グリシンはどのようにして、著しく肝臓障害を改善するのであろうか。この疑問に北カリフォルニア大学のTurman博士らは、ラットによる研究で答えました。
非必須アミノ酸のグリシンは、いろんな動物の障害モデルに於いて、抗炎症作用を示しました。最近の研究では、ラットや他の動物でのendotoxinの致死量投与に対し、食事性グリシンが、肺と肝臓の両方を保護し、肝臓移植後の組織移植を改善することを、証明しました。酸化によりもたらされた肝障害、もしくは胆汁うっ血性肝障害に対する食事性グリシンの影響は、以前から知られておりませんでした。しかし、グリシンは、タウリン、グルタチオン、それにシステインとよく似た作用を示すのではないかと、考えられるようになりました。

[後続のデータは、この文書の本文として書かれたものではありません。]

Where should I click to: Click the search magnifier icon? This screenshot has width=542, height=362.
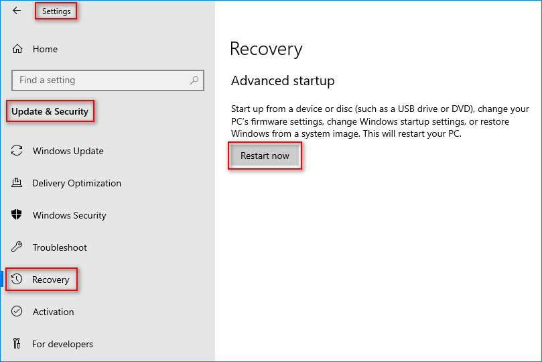pyautogui.click(x=194, y=80)
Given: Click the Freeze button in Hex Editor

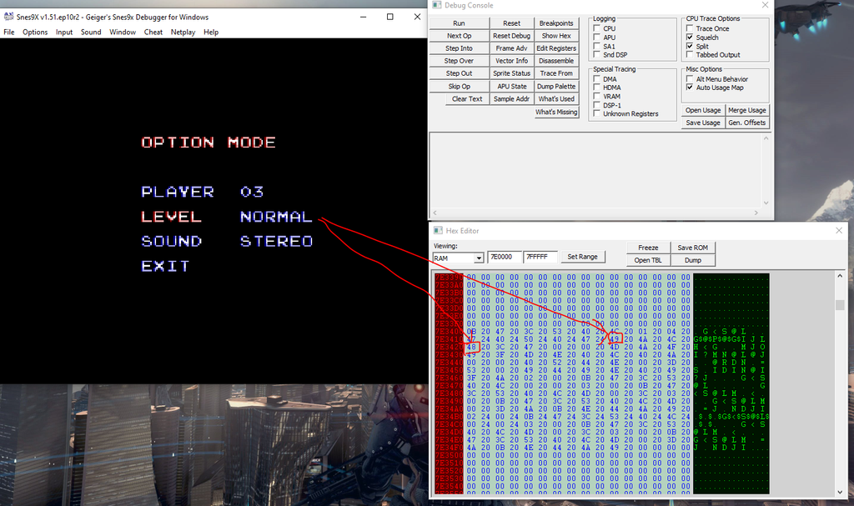Looking at the screenshot, I should [x=648, y=248].
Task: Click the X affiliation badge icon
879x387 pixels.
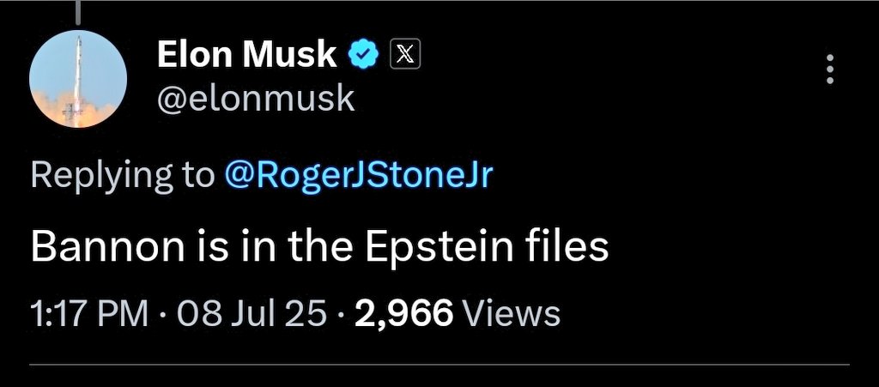Action: pos(404,56)
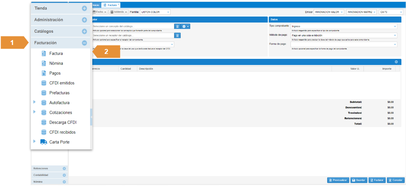Open Descarga CFDI in the sidebar
Screen dimensions: 406x187
pos(63,123)
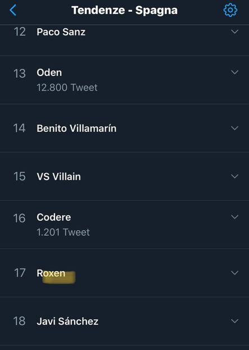Open chevron menu next to Benito Villamarín
The width and height of the screenshot is (249, 350).
click(x=234, y=128)
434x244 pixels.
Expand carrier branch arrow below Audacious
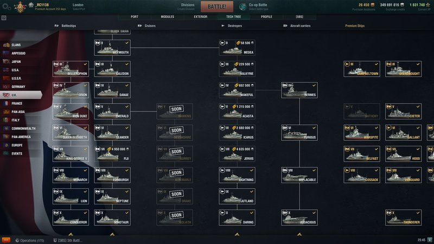pyautogui.click(x=299, y=234)
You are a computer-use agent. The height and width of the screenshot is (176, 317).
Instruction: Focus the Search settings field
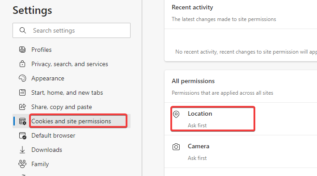point(72,30)
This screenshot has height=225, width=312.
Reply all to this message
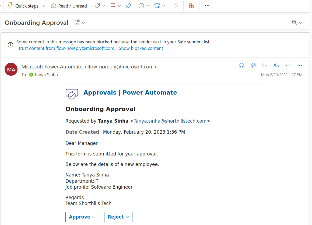[x=276, y=65]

Turman博士らは、ラットでBDLによる胆汁うっ血のモデルと食事性グリシンの胆汁うっ血モデルを用いました。BDLによる肝臓障害は、食事性グリシンからは減少していることが、証明されました。さらに、グリシンが、実験的胆汁うっ血の症状では、肝細胞に直接作用することにより、肝障害を改善することを、データは示しています。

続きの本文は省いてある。